Мне казалось тогда, что антверпенский врач Махеркейзус Ван-Дейка любит камеристку Рубенса; вечерами, когда я ухожу из Эрмитажа, он идет к ней в соседний зал, и утро застает его на излете чуть подернутого иронией, мучительного для обоих объяснения, — оттого и этот остановленный на полуслове, детски грациозный поворот головы и мольба полураскрытой ладони.
Думаю, что не стоит утомлять дальше читателя подробным рассказом о том, как ощущение хрупкости и мгновенности счастья на полотнах Ватто соединялось с переживанием белых ночей, а женщины на английских портретах XVIII века казались инопланетными существами. Существенно не это. Важно, что однажды я совершил открытие, к которому и сегодня отношусь совершенно серьезно. Я понял, что картины можно разделить на говорящие и слушающие. Самыми говорящими были ясные и мощные работы Пуссена, а самыми слушающими — полотна Рембрандта. Стоило подойти к любому из них — и охватывало чувство, что меня слушают.

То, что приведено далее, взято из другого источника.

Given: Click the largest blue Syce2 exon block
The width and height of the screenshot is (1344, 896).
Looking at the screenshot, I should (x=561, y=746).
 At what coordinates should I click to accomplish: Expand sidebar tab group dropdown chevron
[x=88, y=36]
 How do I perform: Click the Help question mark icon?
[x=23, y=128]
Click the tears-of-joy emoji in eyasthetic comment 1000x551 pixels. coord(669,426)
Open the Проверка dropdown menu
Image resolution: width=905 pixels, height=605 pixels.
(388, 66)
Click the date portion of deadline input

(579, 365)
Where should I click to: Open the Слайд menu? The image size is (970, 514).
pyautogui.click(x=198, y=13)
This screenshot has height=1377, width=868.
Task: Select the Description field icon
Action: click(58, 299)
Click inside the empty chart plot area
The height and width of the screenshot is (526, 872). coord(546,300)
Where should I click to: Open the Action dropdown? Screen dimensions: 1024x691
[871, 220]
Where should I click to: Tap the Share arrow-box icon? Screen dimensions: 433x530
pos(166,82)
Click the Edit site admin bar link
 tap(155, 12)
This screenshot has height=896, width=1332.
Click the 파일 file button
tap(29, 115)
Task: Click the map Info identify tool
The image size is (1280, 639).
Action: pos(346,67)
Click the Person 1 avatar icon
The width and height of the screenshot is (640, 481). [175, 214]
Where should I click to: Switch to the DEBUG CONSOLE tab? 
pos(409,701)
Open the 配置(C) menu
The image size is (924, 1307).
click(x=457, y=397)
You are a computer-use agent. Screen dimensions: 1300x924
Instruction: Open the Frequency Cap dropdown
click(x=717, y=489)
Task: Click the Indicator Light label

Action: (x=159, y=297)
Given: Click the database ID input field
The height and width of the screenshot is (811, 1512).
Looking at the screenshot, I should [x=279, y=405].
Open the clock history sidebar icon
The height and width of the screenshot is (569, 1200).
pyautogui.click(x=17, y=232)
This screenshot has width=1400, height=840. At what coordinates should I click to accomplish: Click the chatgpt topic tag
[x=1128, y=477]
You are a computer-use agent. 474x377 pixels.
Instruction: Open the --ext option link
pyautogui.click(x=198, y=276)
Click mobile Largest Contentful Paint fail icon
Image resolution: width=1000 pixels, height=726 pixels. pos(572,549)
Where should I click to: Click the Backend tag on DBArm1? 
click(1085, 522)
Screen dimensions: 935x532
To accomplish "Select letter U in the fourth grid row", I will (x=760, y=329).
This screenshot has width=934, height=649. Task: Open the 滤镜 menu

Чувство это было настолько реальным, что через минуту я уже сам не верил, что стою перед картиной молча. Но в том-то и дело: она была настолько сосредоточена на мне, что ей и не нужно было, чтобы я говорил; безмолвное, бескорыстное понимание утверждало себя как одна из высших форм человеческого общения.
Его старики, библейские герои, молодые женщины, сукноделы, врачи, старухи, а на офортах — нищие, деревья, дороги — весь мир Рембрандта хочет одного: слушать тебя. И это особенно потрясает по контрасту с модным современным искусством Запада. Один из исследователей известного шведского кинорежиссера И. Бергмана весьма точно замечает: «Камера Бергмана следует за тем, кто говорит, и лишь редко за тем, кто слушает».